= Text under study =
════════

- Location: Central and Northern Iraq
- Date: 4 December 2013
- Target: Iraqi civilians Iraqi security forces (Iraqi Army, Iraqi Police) Sahwa militias
- Attack type: Car bombings, suicide bombings, roadside bombings, shootings
- Weapons: Car bombs; Suicide belts; IEDs; Automatic weapons;
- Deaths: 35
- Injured: 133
- Perpetrators: Islamic State in Iraq and the Levant

= 4 December 2013 Iraq attacks =

Coordinated assaults in central and northern Iraq

On 4 December 2013, a series of coordinated attacks took place in central and northern Iraq, with the biggest assault taking place at a government building and an adjacent shopping mall in Kirkuk. More than 30 people were killed in the attacks that day, while at least 106 were injured.

== Background ==
From a peak of 3,000 deaths per month in 2006–07, violence in Iraq decreased steadily for several years before beginning to rise again in 2012. In December 2012, Sunnis began to protest perceived mistreatment by the Shia-led government. The protests had been largely peaceful, but insurgents, emboldened by the war in neighboring Syria, stepped up attacks in the initial months of 2013. The number of attacks rose sharply after the Iraqi army raided a protest camp in Hawija on 23 April 2013. Overall, 712 people were killed in April according to UN figures, making it the nation's deadliest month in five years. Conditions continued to deteriorate in May when UNAMI reported at least 1,045 Iraqis were killed and another 2,397 wounded in acts of terrorism and acts of violence, making it the deadliest month in the country since April 2008. Similar death tolls were recorded in July and August and continued later on, as 2013 was on track to be the deadliest year for the country since 2008.

════════

= Dataset records =
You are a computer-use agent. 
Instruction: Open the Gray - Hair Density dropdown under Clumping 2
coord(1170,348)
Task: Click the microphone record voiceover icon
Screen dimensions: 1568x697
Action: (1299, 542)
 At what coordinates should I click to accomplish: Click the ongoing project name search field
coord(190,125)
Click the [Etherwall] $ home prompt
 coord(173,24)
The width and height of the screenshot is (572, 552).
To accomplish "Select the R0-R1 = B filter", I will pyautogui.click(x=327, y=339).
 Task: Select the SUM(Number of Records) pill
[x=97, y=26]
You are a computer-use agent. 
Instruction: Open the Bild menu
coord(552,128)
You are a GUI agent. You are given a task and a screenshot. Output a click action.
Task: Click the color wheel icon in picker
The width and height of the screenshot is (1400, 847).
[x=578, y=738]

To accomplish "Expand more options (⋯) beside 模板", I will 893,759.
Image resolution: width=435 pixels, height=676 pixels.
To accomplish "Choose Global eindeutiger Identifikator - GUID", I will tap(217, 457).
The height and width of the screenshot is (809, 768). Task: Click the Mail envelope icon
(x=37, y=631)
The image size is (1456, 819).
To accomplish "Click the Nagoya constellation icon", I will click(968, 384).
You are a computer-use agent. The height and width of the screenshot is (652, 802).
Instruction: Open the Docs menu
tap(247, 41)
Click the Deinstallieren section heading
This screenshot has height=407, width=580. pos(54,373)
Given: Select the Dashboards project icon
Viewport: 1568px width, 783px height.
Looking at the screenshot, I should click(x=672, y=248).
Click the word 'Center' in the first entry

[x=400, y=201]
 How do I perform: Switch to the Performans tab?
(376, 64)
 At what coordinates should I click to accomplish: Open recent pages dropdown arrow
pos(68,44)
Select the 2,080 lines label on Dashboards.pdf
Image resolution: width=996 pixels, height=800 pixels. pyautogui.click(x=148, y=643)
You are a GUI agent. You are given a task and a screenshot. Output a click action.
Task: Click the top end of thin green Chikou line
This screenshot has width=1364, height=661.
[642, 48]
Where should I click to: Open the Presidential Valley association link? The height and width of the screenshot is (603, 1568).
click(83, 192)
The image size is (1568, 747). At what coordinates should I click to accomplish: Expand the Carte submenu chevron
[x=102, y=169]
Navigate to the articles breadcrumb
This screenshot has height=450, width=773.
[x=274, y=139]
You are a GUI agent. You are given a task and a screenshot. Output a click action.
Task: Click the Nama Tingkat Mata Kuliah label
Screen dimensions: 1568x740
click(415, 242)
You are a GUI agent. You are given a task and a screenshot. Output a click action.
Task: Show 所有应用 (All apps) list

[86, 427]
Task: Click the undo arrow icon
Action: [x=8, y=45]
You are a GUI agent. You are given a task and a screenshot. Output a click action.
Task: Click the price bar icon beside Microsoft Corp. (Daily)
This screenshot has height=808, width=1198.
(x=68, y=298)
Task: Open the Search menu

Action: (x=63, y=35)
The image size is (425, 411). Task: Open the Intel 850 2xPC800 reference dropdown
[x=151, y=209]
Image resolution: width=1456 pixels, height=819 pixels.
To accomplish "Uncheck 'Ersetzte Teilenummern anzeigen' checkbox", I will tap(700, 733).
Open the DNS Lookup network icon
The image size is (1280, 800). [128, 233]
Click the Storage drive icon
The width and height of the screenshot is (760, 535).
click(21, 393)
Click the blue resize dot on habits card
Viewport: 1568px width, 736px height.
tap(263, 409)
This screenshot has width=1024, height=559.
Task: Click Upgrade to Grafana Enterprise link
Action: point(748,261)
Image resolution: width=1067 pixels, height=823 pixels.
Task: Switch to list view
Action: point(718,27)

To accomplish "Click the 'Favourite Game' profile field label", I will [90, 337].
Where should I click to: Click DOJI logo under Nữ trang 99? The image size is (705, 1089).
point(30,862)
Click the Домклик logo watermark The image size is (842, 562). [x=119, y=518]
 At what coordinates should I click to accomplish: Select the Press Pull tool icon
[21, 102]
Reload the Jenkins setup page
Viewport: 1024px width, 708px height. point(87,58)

════════

= Exercises =
1) According to the article on the 4 December 2013 Iraq attacks, why did insurgents step up attacks in the first months of 2013? Answer in one to three sentences.
2) Print the stretch of the article on the 4 December 2013 Iraq attacks from "Coordinated assaults in" through "106 were injured.".
3) Answer these questions using the article on the 4 December 2013 Iraq attacks:
(a) Where did the biggest assault on 4 December 2013 take place?
(b) On what date did the Iraqi army raid a protest camp in Hawija?
(c) Who are listed as the perpetrators of the attacks?
The records that accompany the article on the 4 December 2013 Iraq attacks have no connection to it.

= Solutions in order =
1) Insurgents stepped up attacks because they were emboldened by the war in neighboring Syria.

2)
Coordinated assaults in central and northern Iraq

On 4 December 2013, a series of coordinated attacks took place in central and northern Iraq, with the biggest assault taking place at a government building and an adjacent shopping mall in Kirkuk. More than 30 people were killed in the attacks that day, while at least 106 were injured.

3)
(a) The biggest assault took place at a government building and an adjacent shopping mall in Kirkuk.
(b) The raid took place on 23 April 2013.
(c) The Islamic State in Iraq and the Levant is listed as the perpetrator.